After conducting an analysis to verify that published studies did not significantly differ from 
non-published studies in our meta-analysis, we found that the effect sizes were not close to 
being significantly different (p = .95) although, interestingly, published studies had a 
slightly higher average effect size (g = .69) than non-published studies (g = .67) (see 
Appendix A). These results are similar to Taylor's (2002) results where it was found that, in 
accumulated studies on the effects of LI glossing on L2 reading comprehension, the effect 
sizes were almost statistically identical when comparing published and non-published groups 
of studies. 

It should be noted that studies with 50%+ glossing were instant dictionary studies, 
which means that the student had to either type the lexical item in a computer dictionary 
(Goyette, 1995) or click on the item in the text, of which all or most was glossed (Stoehr, 
1999).

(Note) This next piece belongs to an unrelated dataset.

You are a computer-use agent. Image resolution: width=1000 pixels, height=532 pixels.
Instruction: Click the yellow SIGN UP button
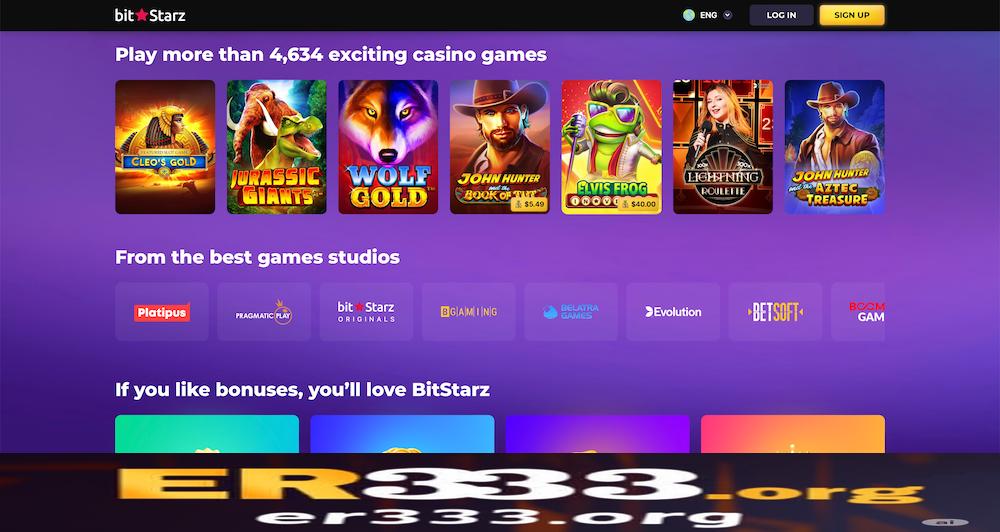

All other categories were either clicking on a glossed item or seeing it in the margin 
in a traditional, paper-based format. 

RESULTS 

The overall effect size, Hedges, g, of LI aides on L2 reading comprehension was .68 with 
considerable heterogeneity among the studies (Q = 126.422 p < .001). These statistics 
indicate that generally on posttests, learners with LI glosses comprehend L2 texts almost 
three-fourths of a standard deviation above those without LI glosses. The overall results for 
the present meta-analysis are found in Tables 1 and 2. Table 1 alphabetically displays the 
descriptive statistics for each study, indicating the overall average effect size near the 
bottom of the table. Table 2 reorganizes the table according to common percentages of 
glossing found in the literature. The positive effect sizes indicate that learners with LI 
glosses did better on measures of L2 reading comprehension than those without LI glosses. 
A negative effect size means that learners without LI glosses did better than those with LI 
glosses on L2 reading comprehension measures.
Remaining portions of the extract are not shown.